Ericsson exec talks about its open RAN advancements at TIP event

Ericsson Head of Business Area Networks Fredrik Jejdling called into the Telecom Infra Project’s FYUZ event in Madrid, Spain today to talk about Ericsson’s interest in open radio access networks (open RAN).

He said, “We think it’s time now to create the next chapter in our industry and define the future of telecom. I think it’s time for the industry to come together and shape this future. We want to build a 5G network platform leveraging cloud-native technologies built on open RAN standardized interfaces.”

Ericsson has not, to date, been a huge proponent of open RAN, likely because the movement is designed to introduce more competition in the telecom vendor space of which Ericsson, Nokia and Huawei have been the primary vendors.

But Ericsson is starting to, if not warm to the technology, at least acknowledge that’s where the industry is going. To its credit, the company has been an active participant in the O-RAN Alliance.

In late September, Ericsson announced it will introduce support for open fronthaul across its radio portfolios starting in 2024. Ericsson has deployed over 1 million radios that are hardware-ready for open fronthaul technology that would allow them to be connected via open interfaces.

Ericsson now has a complete open RAN-ready offering across its Massive MIMO and remote radio portfolios. And it will introduce support for open fronthaul in its Cloud RAN portfolio, next year.

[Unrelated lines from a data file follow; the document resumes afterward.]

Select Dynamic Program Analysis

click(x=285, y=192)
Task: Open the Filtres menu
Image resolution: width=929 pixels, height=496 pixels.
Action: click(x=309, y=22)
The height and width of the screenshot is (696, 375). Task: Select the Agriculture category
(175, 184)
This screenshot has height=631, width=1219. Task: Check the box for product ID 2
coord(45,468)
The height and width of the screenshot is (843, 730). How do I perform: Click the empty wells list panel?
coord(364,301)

Today, Jejdling said, “From a hardware perspective we have about 1 million open RAN-ready radios deployed in the networks today. But it’s going to be a gradual evolution over time in terms of software to enable that, starting in 2024.” He wouldn’t be pinned down on exactly when in 2024.

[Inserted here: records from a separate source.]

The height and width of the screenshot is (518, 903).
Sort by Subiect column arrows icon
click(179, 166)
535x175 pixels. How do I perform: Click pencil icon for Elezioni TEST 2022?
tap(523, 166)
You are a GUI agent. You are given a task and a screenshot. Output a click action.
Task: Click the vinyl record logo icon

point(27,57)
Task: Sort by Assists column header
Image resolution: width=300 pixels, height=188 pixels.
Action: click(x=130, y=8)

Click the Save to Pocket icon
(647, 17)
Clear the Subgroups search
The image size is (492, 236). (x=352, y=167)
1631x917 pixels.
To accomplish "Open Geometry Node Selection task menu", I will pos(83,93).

Ericsson defines three pillars of open RAN: open fronthaul, cloudification and open management for network programmability.

At TIP’s event today, Jejdling focused on the cloudification of networks. He said Ericsson wants to help operators build more software-defined, horizontal networks that will allow developers to access the network and build applications on them via exposed APIs.

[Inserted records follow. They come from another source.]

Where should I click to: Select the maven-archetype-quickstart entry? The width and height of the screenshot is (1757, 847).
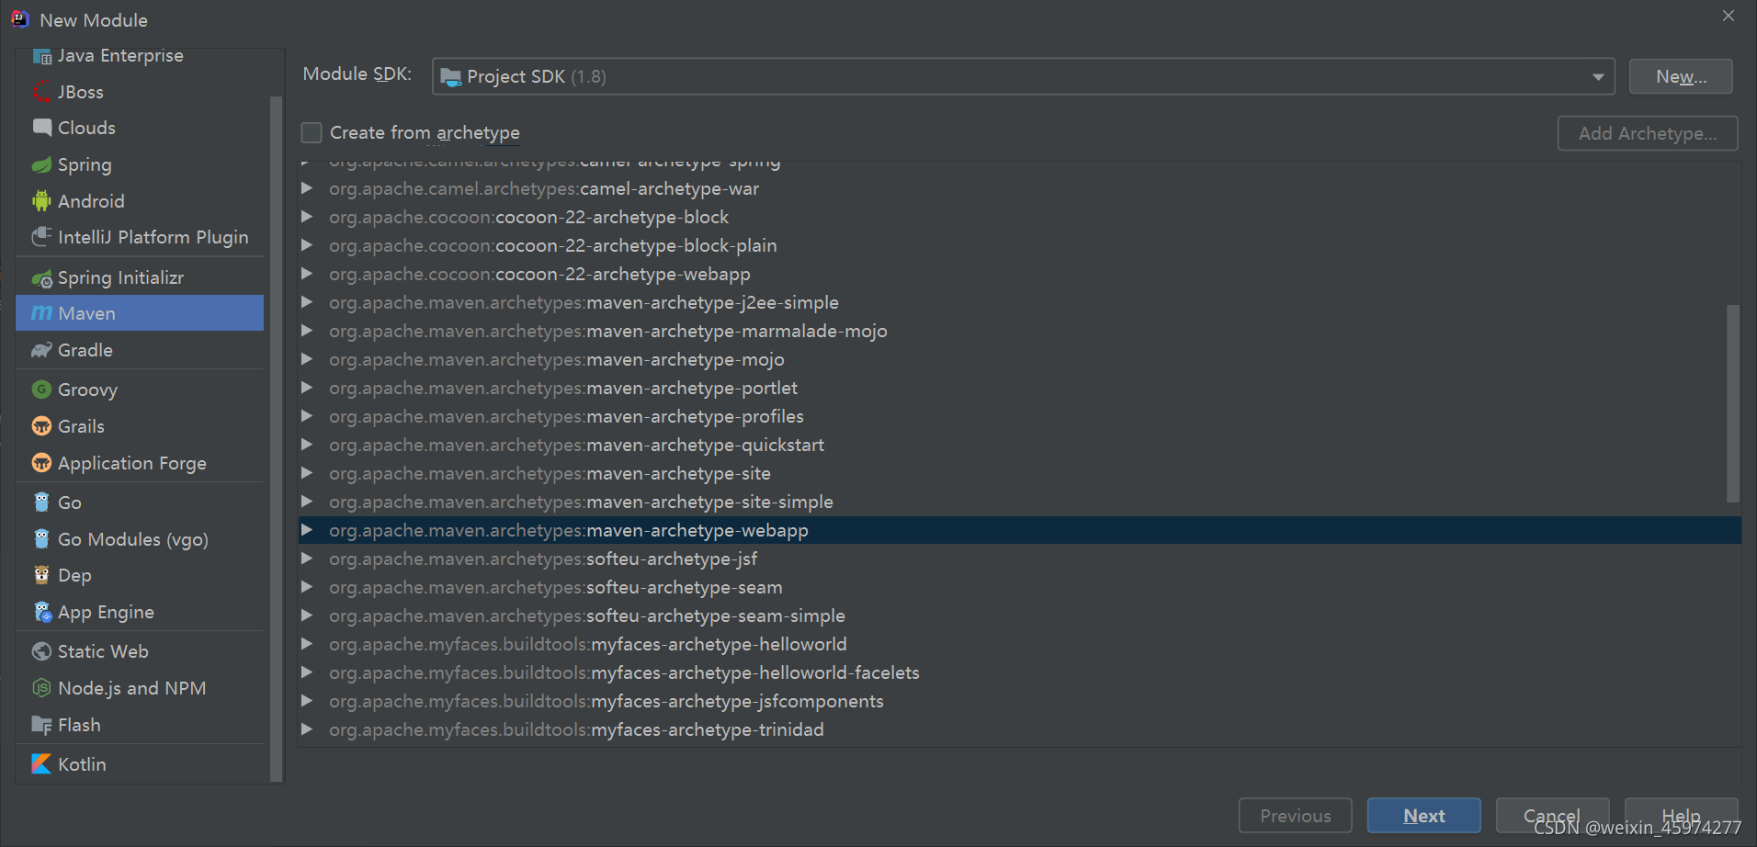[x=576, y=445]
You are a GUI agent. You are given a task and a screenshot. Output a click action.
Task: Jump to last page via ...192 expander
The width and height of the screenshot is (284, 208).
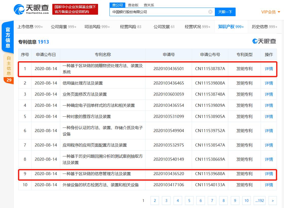(x=259, y=200)
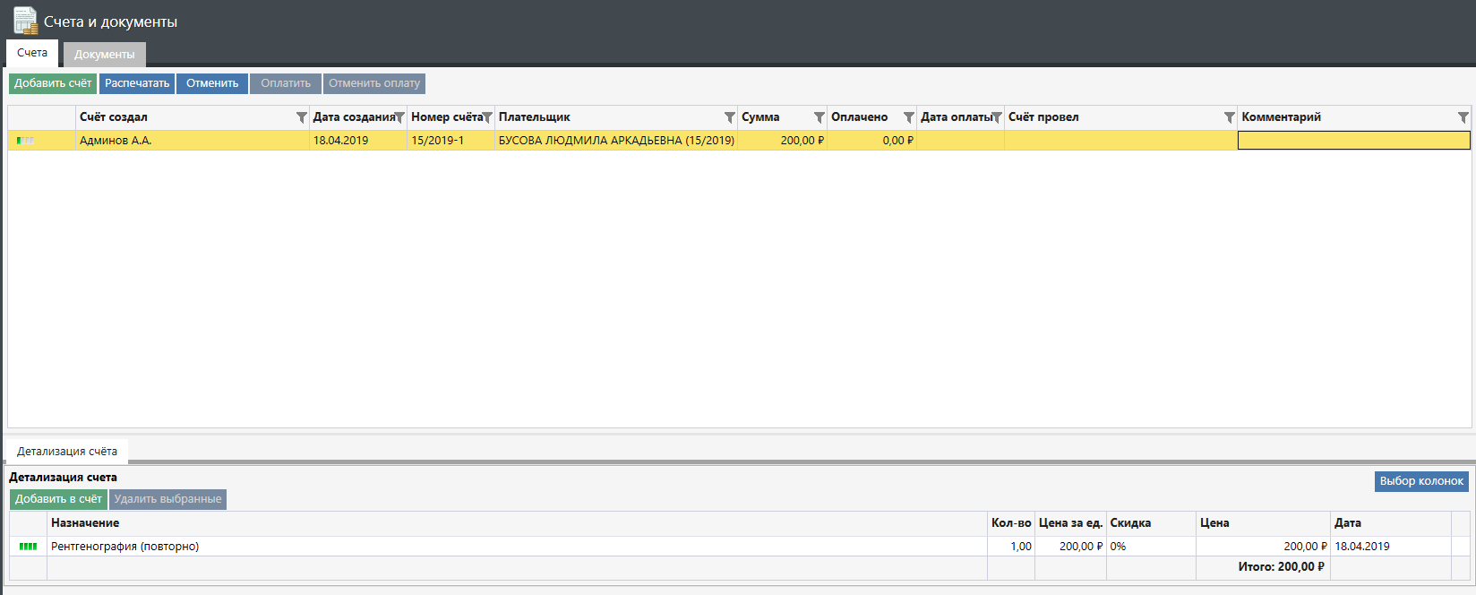Click the Добавить в счёт button
The width and height of the screenshot is (1476, 595).
pos(58,499)
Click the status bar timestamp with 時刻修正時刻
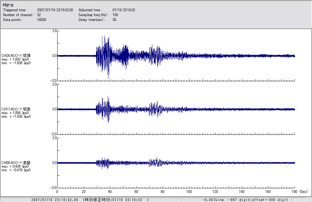The height and width of the screenshot is (202, 312). click(x=90, y=200)
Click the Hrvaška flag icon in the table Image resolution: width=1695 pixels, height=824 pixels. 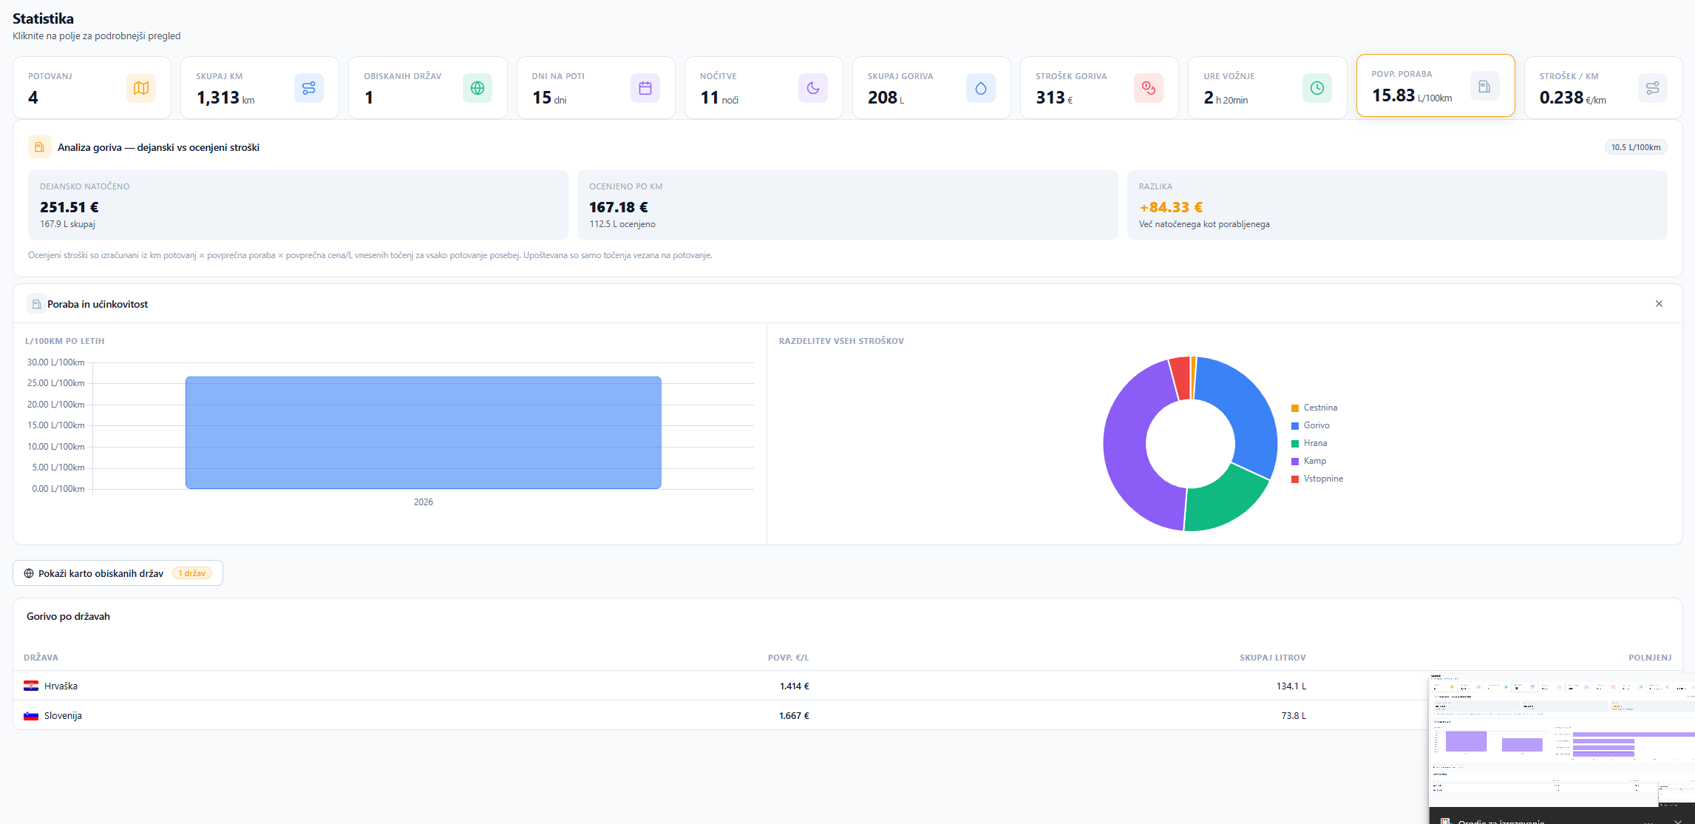tap(30, 685)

“There is one level based on building an open 5G network based on O-RAN,” said Jejdling. “On top of that there is the ability for us as an industry to expose that and come together as an industry and capitalize on that together and secure revenue generation in our networks.”

In regard to the open-RAN-ready radios he said, “While we have a hardware-ready deployment as we announced a couple of weeks back, now comes the point in time where we work on the software. The more important thing for us is that we figure out how to build networks that are more horizontally architected.”


In 2022 Ericsson acquired New Jersey-based cloud communications provider Vonage Holdings for about $6.2 billon. At the time Ericsson said it planned use Vonage’s developer ecosystem to help wireless operators better monetize 5G.

Today, Jejdling mentioned Vonage and said Ericsson’s expertise in building networks, combined with Vonage’s network application programming interfaces (APIs) will generate a more agile way of exposing network functions to developers.